Найдет ли она господина Карнау? Мы слышим, как за дверью кто-то разговаривает.
IX
«А вдруг там господин Карнау, вдруг он уже пришел?»
Да, похоже, это Хельга, старшая сестра. А перед ней на той же пластинке: «Мама, а господин Карнау еще зайдет к нам пожелать спокойной ночи?»
Это маленькая Хедда, я сразу ее узнаю, хотя на слух голос у девочки не совсем здоровый. Следовательно, реплика «Сразу засыпать не обязательно» между детскими вопросами принадлежит матери.
Все голоса различимы, надо только внимательно слушать. В какой же вечер сделана запись? Матрицы, судя по нацарапанным на воске данным, сложены по порядку, надпись в конце дорожки на первой проигранной пластинке: «30 апреля, тип-топ». Выходит, никакой ошибки нет, малыши и впрямь это говорят, правда, сильно измененными голосами; значит, и «гик-гак, гик-гак» тоже из их уст. Что могут означать эти звуки? Тайный язык, на котором дети общаются между собой, когда не слышат взрослые? Время от времени они вставляли свои словечки, я обратил на это внимание сразу после знакомства, но зачем им было изменять голоса?
Снова прокручиваю запись и понимаю — это не тайный язык, а причудливые словечки из сказки.
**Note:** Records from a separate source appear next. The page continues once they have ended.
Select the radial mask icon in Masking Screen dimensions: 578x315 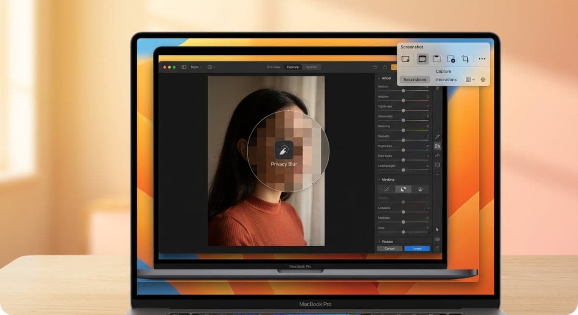pos(420,189)
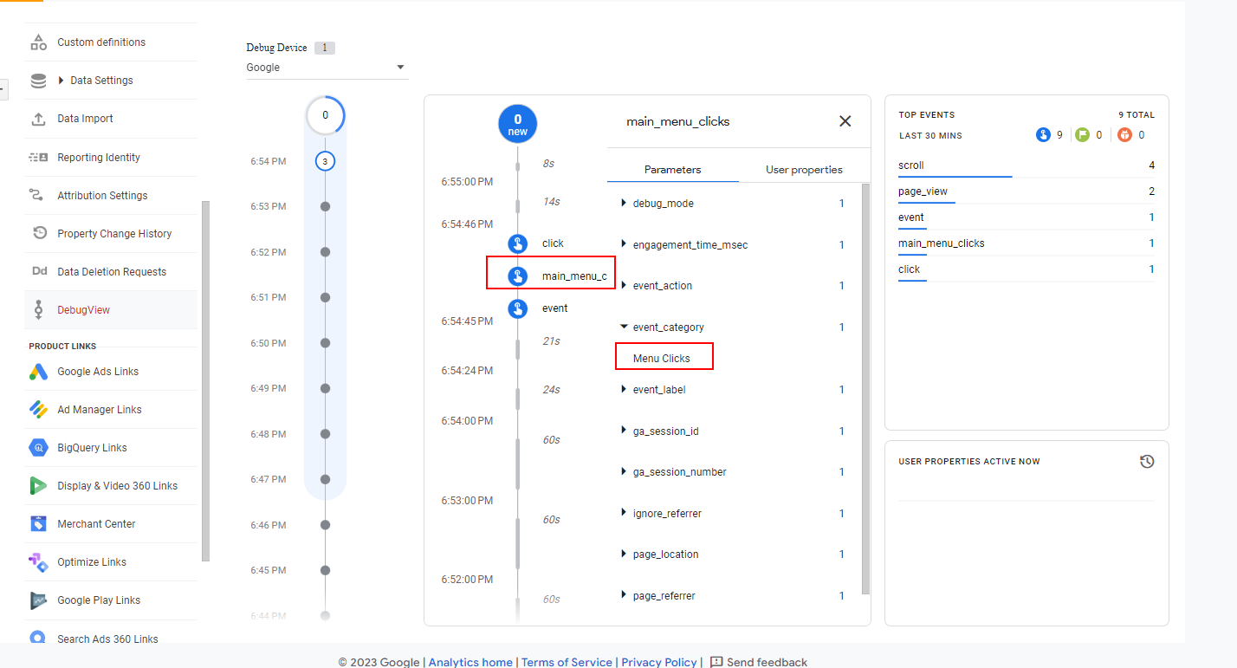Expand the debug_mode parameter
1237x668 pixels.
(624, 204)
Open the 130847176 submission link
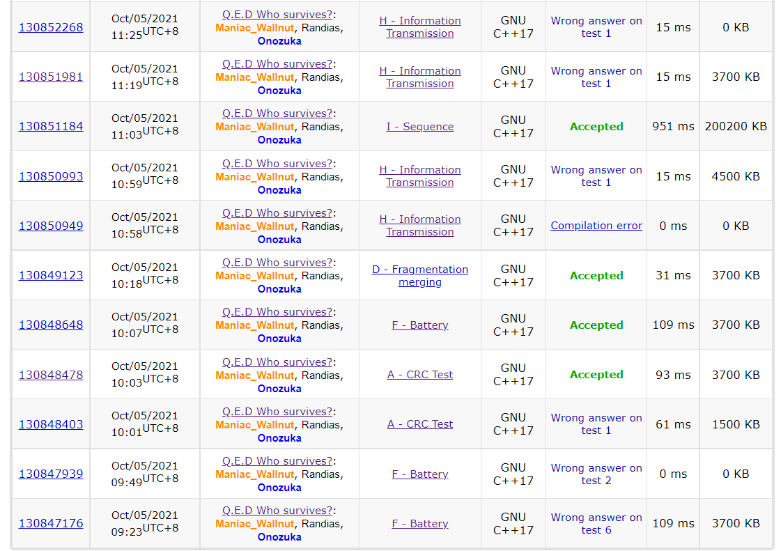The height and width of the screenshot is (551, 781). pos(51,523)
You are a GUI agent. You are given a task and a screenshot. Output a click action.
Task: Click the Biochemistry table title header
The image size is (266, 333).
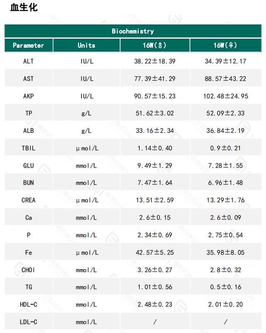click(x=133, y=31)

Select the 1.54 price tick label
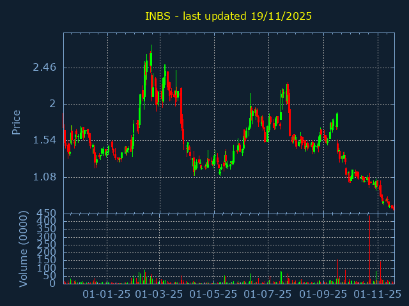(44, 140)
Тогда все сходится: однажды вечером перед сном дети попросили меня рассказать какую-нибудь историю. Тут они просто-напросто подражают мне, повторяют присказки и приговорки с моей интонацией. Очевидно, история произвела на них глубокое впечатление: достаточно простого намека — и связанные с ней образы воскресают сами собой. Дети подражают мне, моей речи… Звучит странно, хотя некоторые особенности моей манеры говорить подмечены точно. Мне и в голову не приходило, что они, оказывается, прислушивались к моему голосу и на какие-то его свойства обращали внимание.
Еще раз всё сначала. Вот первая пластинка: воскресенье, 22 апреля. Дети рады, что видели Коко, болтают обо мне, о зоопарке. Бедняжки не знали, как плохо тогда жилось зверям и что многие давным-давно погибли. Но в их голосах улавливается подавленность: наверное, страшно было в первый раз ночевать в чужом месте, да еще в бункере.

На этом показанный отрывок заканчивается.